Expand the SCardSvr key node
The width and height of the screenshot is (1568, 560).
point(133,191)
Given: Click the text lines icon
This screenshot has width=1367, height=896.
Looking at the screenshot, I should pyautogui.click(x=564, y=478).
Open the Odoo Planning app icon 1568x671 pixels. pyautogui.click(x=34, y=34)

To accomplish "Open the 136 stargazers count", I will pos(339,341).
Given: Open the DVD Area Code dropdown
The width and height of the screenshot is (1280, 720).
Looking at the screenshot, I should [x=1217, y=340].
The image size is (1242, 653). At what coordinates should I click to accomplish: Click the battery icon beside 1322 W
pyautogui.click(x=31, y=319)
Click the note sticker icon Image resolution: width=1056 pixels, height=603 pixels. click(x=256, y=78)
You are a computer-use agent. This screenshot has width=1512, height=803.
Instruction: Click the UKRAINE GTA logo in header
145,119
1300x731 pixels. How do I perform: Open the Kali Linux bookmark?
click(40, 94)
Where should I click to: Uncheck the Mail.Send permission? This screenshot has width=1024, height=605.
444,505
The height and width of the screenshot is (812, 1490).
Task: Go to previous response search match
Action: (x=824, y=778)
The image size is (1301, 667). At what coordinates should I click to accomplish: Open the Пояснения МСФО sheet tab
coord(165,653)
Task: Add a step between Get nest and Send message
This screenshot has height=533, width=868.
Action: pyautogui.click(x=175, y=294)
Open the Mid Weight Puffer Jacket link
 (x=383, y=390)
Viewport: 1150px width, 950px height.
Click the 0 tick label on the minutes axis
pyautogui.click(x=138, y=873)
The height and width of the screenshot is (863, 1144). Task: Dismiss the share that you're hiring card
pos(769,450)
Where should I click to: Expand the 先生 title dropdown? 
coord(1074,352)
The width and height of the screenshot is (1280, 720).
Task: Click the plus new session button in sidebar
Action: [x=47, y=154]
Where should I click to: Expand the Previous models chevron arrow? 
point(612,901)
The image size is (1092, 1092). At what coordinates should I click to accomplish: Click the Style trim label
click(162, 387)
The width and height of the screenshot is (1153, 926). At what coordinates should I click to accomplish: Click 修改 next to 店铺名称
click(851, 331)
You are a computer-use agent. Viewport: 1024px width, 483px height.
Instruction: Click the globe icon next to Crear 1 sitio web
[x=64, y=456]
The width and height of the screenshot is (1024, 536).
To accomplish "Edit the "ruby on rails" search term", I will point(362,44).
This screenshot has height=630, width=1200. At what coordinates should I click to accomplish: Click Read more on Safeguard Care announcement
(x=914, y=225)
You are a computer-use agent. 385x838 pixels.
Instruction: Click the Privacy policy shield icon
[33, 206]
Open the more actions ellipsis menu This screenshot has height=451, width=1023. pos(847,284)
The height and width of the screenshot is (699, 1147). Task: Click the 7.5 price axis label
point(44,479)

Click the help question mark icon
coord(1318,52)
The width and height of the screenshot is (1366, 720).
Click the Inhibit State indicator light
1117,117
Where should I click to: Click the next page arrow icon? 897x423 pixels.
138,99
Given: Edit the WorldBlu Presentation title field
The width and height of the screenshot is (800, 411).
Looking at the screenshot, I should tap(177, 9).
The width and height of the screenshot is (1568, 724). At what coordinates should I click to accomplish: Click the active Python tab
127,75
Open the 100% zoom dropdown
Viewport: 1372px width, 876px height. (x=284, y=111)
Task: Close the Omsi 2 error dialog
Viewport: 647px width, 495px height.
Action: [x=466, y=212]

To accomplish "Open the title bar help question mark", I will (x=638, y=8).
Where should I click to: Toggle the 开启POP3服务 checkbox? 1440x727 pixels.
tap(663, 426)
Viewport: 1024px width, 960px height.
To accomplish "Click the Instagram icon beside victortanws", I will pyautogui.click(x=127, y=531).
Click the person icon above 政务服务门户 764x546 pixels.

☆ ☆ ☆ ☆

EXERCISE GOAL |
Output the lines above verbatim and in full.

RESPONSE |
Expand the SCardSvr key node
The width and height of the screenshot is (1568, 560).
point(133,191)
Given: Click the text lines icon
This screenshot has width=1367, height=896.
Looking at the screenshot, I should pyautogui.click(x=564, y=478).
Open the Odoo Planning app icon 1568x671 pixels. pyautogui.click(x=34, y=34)

To accomplish "Open the 136 stargazers count", I will pos(339,341).
Given: Open the DVD Area Code dropdown
The width and height of the screenshot is (1280, 720).
Looking at the screenshot, I should [x=1217, y=340].
The image size is (1242, 653). At what coordinates should I click to accomplish: Click the battery icon beside 1322 W
pyautogui.click(x=31, y=319)
Click the note sticker icon Image resolution: width=1056 pixels, height=603 pixels. click(x=256, y=78)
You are a computer-use agent. This screenshot has width=1512, height=803.
Instruction: Click the UKRAINE GTA logo in header
145,119
1300x731 pixels. How do I perform: Open the Kali Linux bookmark?
click(40, 94)
Where should I click to: Uncheck the Mail.Send permission? This screenshot has width=1024, height=605.
444,505
The height and width of the screenshot is (812, 1490).
Task: Go to previous response search match
Action: (x=824, y=778)
The image size is (1301, 667). At what coordinates should I click to accomplish: Open the Пояснения МСФО sheet tab
coord(165,653)
Task: Add a step between Get nest and Send message
This screenshot has height=533, width=868.
Action: pyautogui.click(x=175, y=294)
Open the Mid Weight Puffer Jacket link
 (x=383, y=390)
Viewport: 1150px width, 950px height.
Click the 0 tick label on the minutes axis
pyautogui.click(x=138, y=873)
The height and width of the screenshot is (863, 1144). Task: Dismiss the share that you're hiring card
pos(769,450)
Where should I click to: Expand the 先生 title dropdown? 
coord(1074,352)
The width and height of the screenshot is (1280, 720).
Task: Click the plus new session button in sidebar
Action: [x=47, y=154]
Where should I click to: Expand the Previous models chevron arrow? 
point(612,901)
The image size is (1092, 1092). At what coordinates should I click to accomplish: Click the Style trim label
click(162, 387)
The width and height of the screenshot is (1153, 926). At what coordinates should I click to accomplish: Click 修改 next to 店铺名称
click(851, 331)
You are a computer-use agent. Viewport: 1024px width, 483px height.
Instruction: Click the globe icon next to Crear 1 sitio web
[x=64, y=456]
The width and height of the screenshot is (1024, 536).
To accomplish "Edit the "ruby on rails" search term", I will point(362,44).
This screenshot has height=630, width=1200. At what coordinates should I click to accomplish: Click Read more on Safeguard Care announcement
(x=914, y=225)
You are a computer-use agent. 385x838 pixels.
Instruction: Click the Privacy policy shield icon
[33, 206]
Open the more actions ellipsis menu This screenshot has height=451, width=1023. pos(847,284)
The height and width of the screenshot is (699, 1147). Task: Click the 7.5 price axis label
point(44,479)

Click the help question mark icon
coord(1318,52)
The width and height of the screenshot is (1366, 720).
Click the Inhibit State indicator light
1117,117
Where should I click to: Click the next page arrow icon? 897x423 pixels.
138,99
Given: Edit the WorldBlu Presentation title field
The width and height of the screenshot is (800, 411).
Looking at the screenshot, I should tap(177, 9).
The width and height of the screenshot is (1568, 724). At what coordinates should I click to accomplish: Click the active Python tab
127,75
Open the 100% zoom dropdown
Viewport: 1372px width, 876px height. (x=284, y=111)
Task: Close the Omsi 2 error dialog
Viewport: 647px width, 495px height.
Action: [x=466, y=212]

To accomplish "Open the title bar help question mark", I will (x=638, y=8).
Where should I click to: Toggle the 开启POP3服务 checkbox? 1440x727 pixels.
tap(663, 426)
Viewport: 1024px width, 960px height.
To accomplish "Click the Instagram icon beside victortanws", I will pyautogui.click(x=127, y=531).
Click the person icon above 政务服务门户 764x546 pixels.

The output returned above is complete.